Policy reconstruction refers to adversarial techniques for extracting or estimating characteristics of an unknown reward function underlying a published or deployed reinforcement learning (RL) policy. In privacy-sensitive settings such as autonomous driving or recommendation systems, policies trained by RL may implicitly encode private preferences or objectives. "How Private Is Your RL Policy? An Inverse RL Based Analysis Framework" (Prakash et al., 2021) introduces a systematic framework—Privacy-Aware Inverse RL (PRIL)—that formalizes and operationalizes reward-reconstruction attacks against privacy-preserving RL policies. By quantifying the fidelity of reward recovery via inverse RL, the framework exposes substantial gaps between standard differential privacy guarantees applied to policy-training mechanisms and the effective protection of sensitive reward functions.

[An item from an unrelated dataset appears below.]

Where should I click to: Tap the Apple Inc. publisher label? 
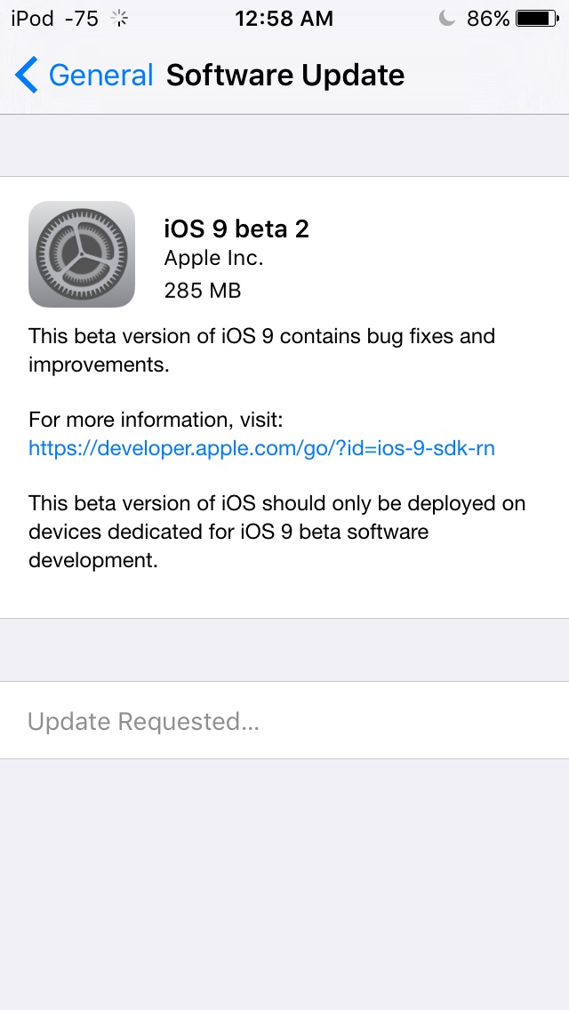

1. Formalization of the Reward-Reconstruction Attack

The PRIL framework defines the reward-reconstruction attack as an adversarial process: given a deployed RL policy $\pi$ trained on an unknown reward function $R : S \to \mathbb{R}$ , an adversary applies inverse RL to infer a reconstructed reward $\hat R$ . The framework evaluates both non-private policies ( $\pi'$ ) and differentially-private policies ( $\pi''$ ), measuring privacy via a set of reward-distance metrics between $R$ and the recovered $\hat R$ :

Non-private baseline: $\pi'$ trained directly on $R$ .
Private policy: $\pi''$ trained on $R$ with a chosen differential privacy (DP) mechanism.

The attack pipeline is:

Apply inverse RL to $\pi'$ to obtain $\hat R'$ .
Apply inverse RL to $\pi''$ to obtain $\hat R''$ .
Compute distances $d'(R, \hat R')$ and $d''(R, \hat R'')$ using several metrics.
If $d''$ is large, the private policy $\pi''$ offers strong reward privacy. Otherwise, $R$ is vulnerable to reconstruction.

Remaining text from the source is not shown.